I suspect that soon there will be at least one religious person who will claim he converted from atheism who I will believe. The Raving Atheist is getting ripe: he’s been ramping up the irrationality for some time now, precessing like a top slowing down, and I expect that soon enough he’ll flop over for Jesus. I’m not questioning his sincerity—he is an atheist, all right, and there is no doubt about it—but his sympathies are getting weirder and weirder.

This is not a new development. I’ve discussed his radical pro-life position before, and now Punkassblog and Amanda bring to my attention his latest post, in which he foreswears saying an unkind word about Christianity ever again, and in which I learn that he’s been actively working with one of those ghastly dishonest “crisis pregnancy centers” that offer no services other than propaganda (and, apparently, free teddy bears) and exist only to mislead women worried about pregnancy.

You know, I think I’d forgive an open conversion to Christianity far more easily than I can his irresponsible affiliation with those charlatans and fanatics.

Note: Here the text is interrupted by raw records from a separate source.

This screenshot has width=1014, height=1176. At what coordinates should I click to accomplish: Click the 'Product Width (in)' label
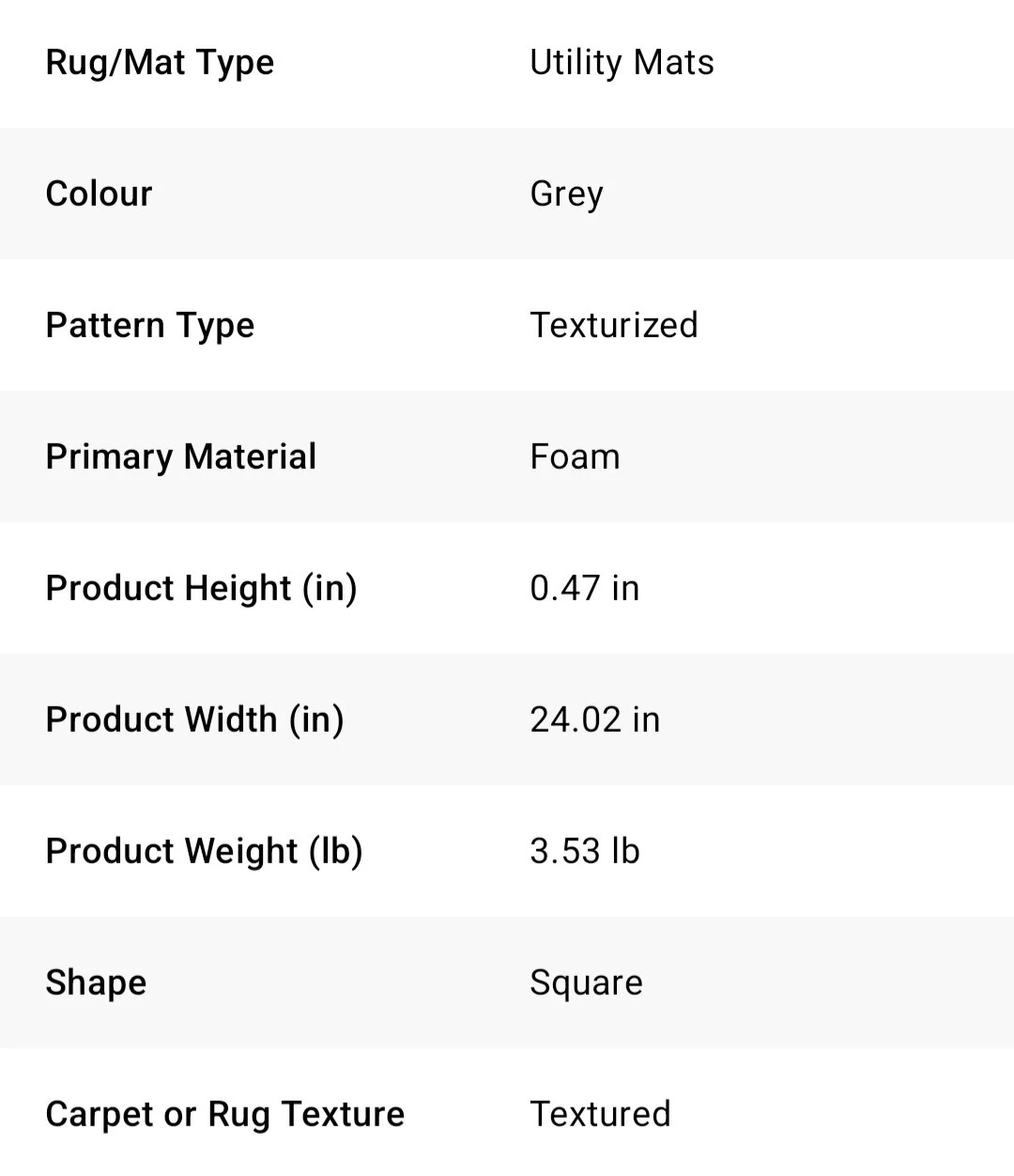(194, 720)
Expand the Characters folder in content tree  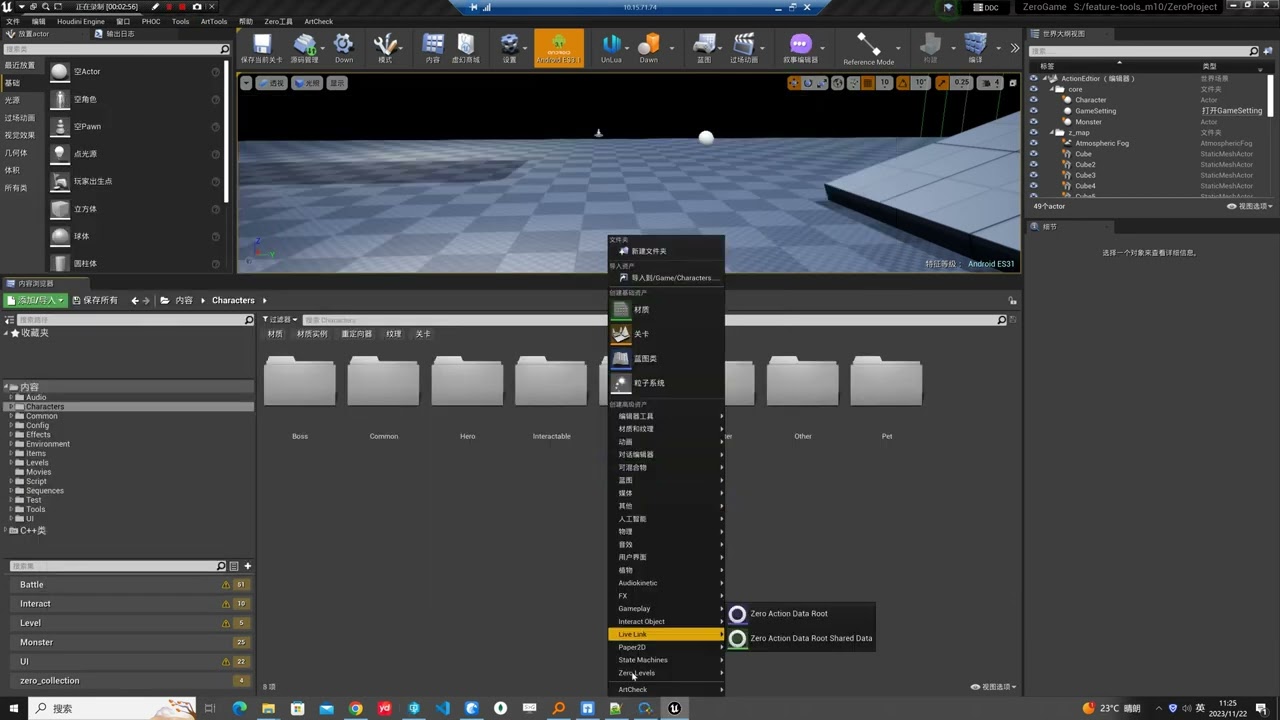(10, 407)
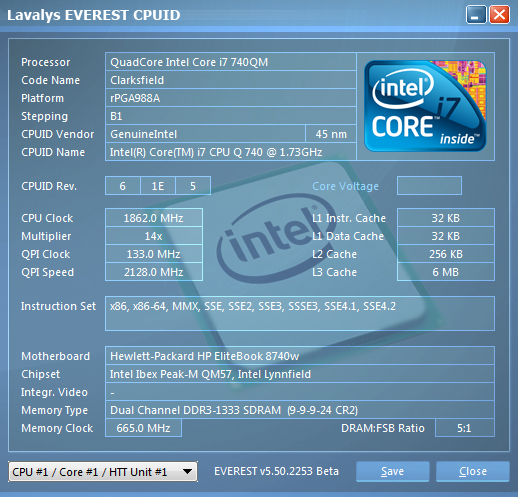Open the CPU core selection dropdown

click(103, 472)
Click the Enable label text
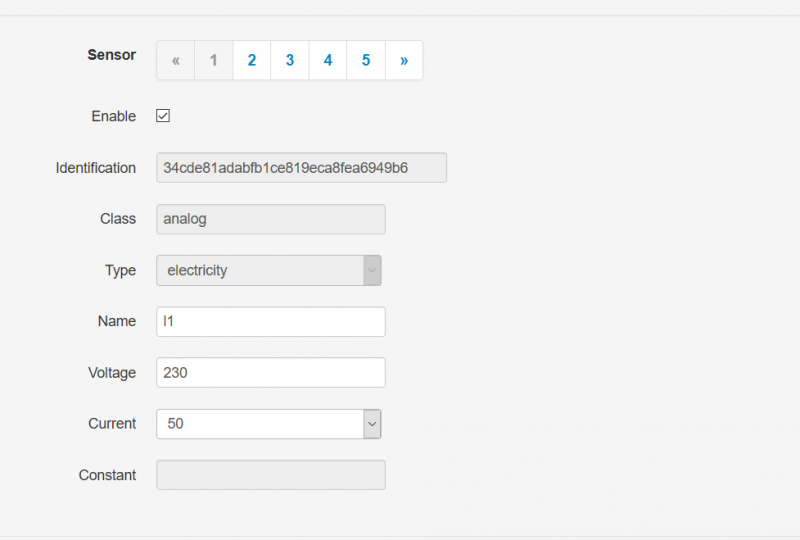The image size is (800, 540). (x=113, y=116)
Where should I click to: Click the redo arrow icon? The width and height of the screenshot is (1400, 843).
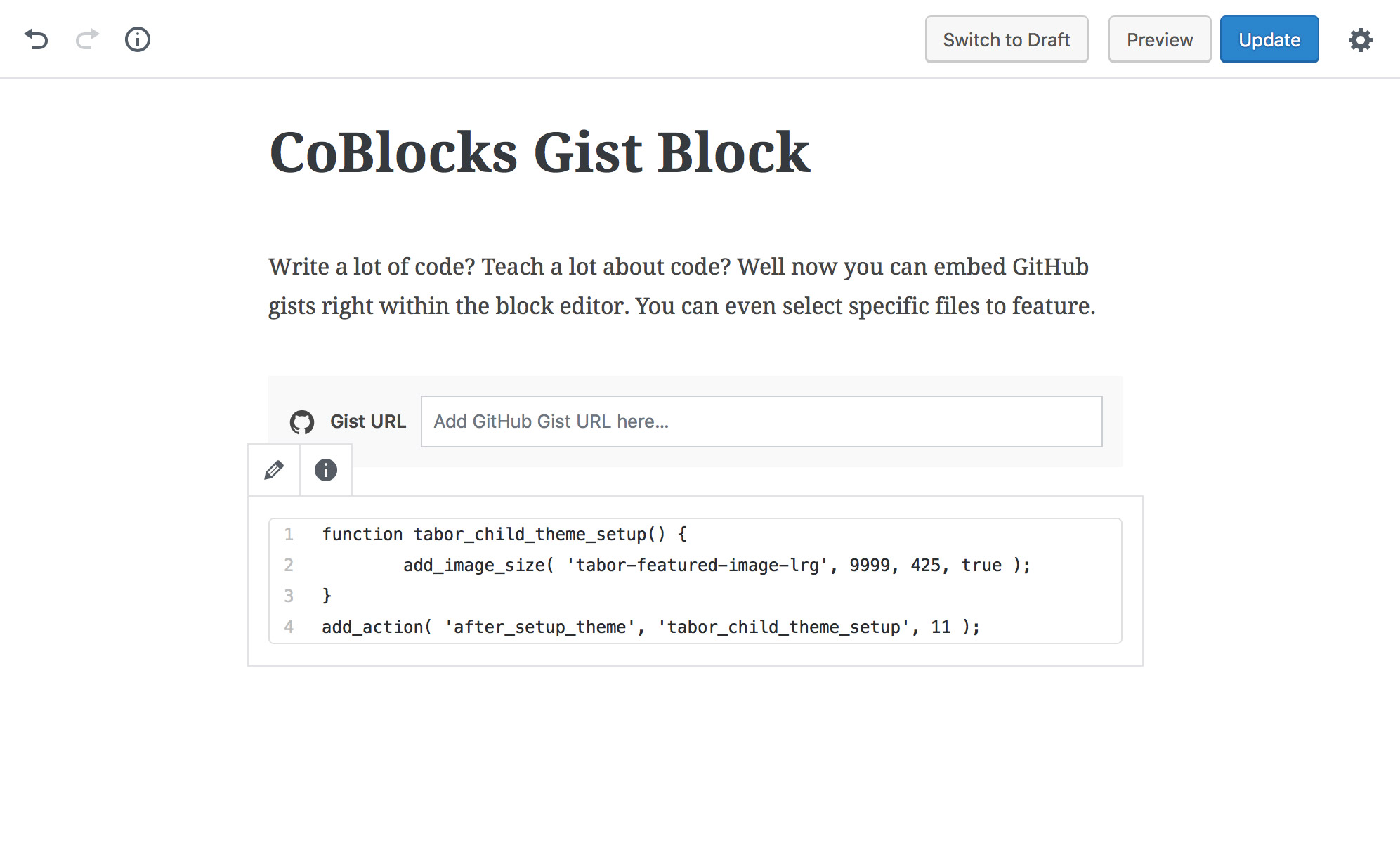tap(87, 39)
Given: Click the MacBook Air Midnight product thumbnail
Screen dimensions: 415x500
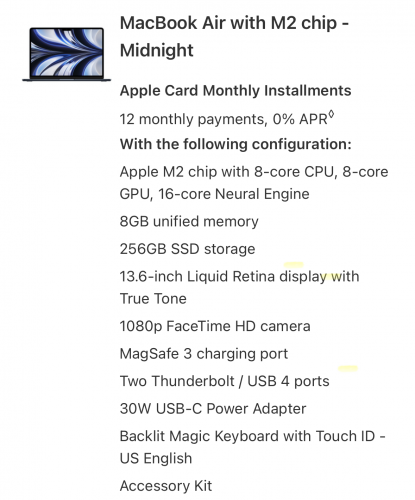Looking at the screenshot, I should click(66, 54).
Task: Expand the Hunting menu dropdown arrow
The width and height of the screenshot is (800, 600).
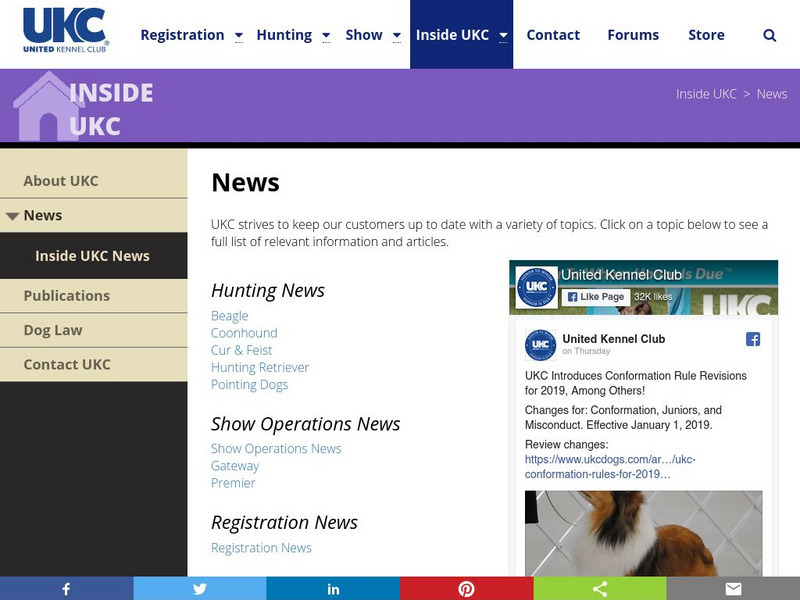Action: 326,36

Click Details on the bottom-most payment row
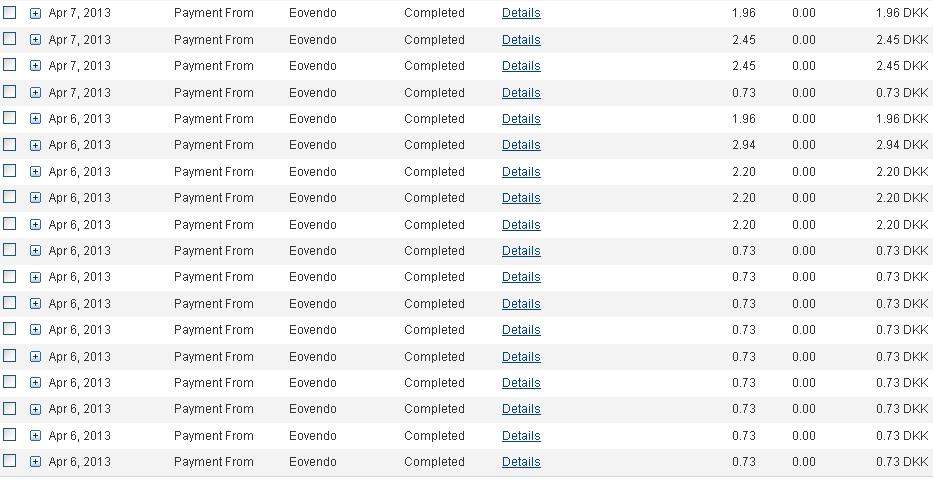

His rationalizations for pro-life extremism simply don’t make sense: he seems to think something special happens at fertilization that unambiguously and unarbitrarily defines a human being. Diploidy is not the scientific term for ensoulment. Genetic specification is not sufficient to specify an individual. Potential is not a synonym for actuality. Fertilization is not a switch that triggers an ineluctable program towards individuality. The combinatorial uniqueness of an individual’s genome is inadequate to define the individual. Amanda notes that most opposition to abortion comes from either religious convictions, a commitment to a sexist social order, or I’d add, a rather primitive and unthinking desire to tightly control reproduction in potential mates and kin. I don’t know which of these apply to RA, but his weak excuses clearly rule out that it might have been an intellectual decision on his part.

He’s welcome to his convictions about abortion, but he needs to face it: they aren’t reasonable, and they’re as batty as Dawn Eden.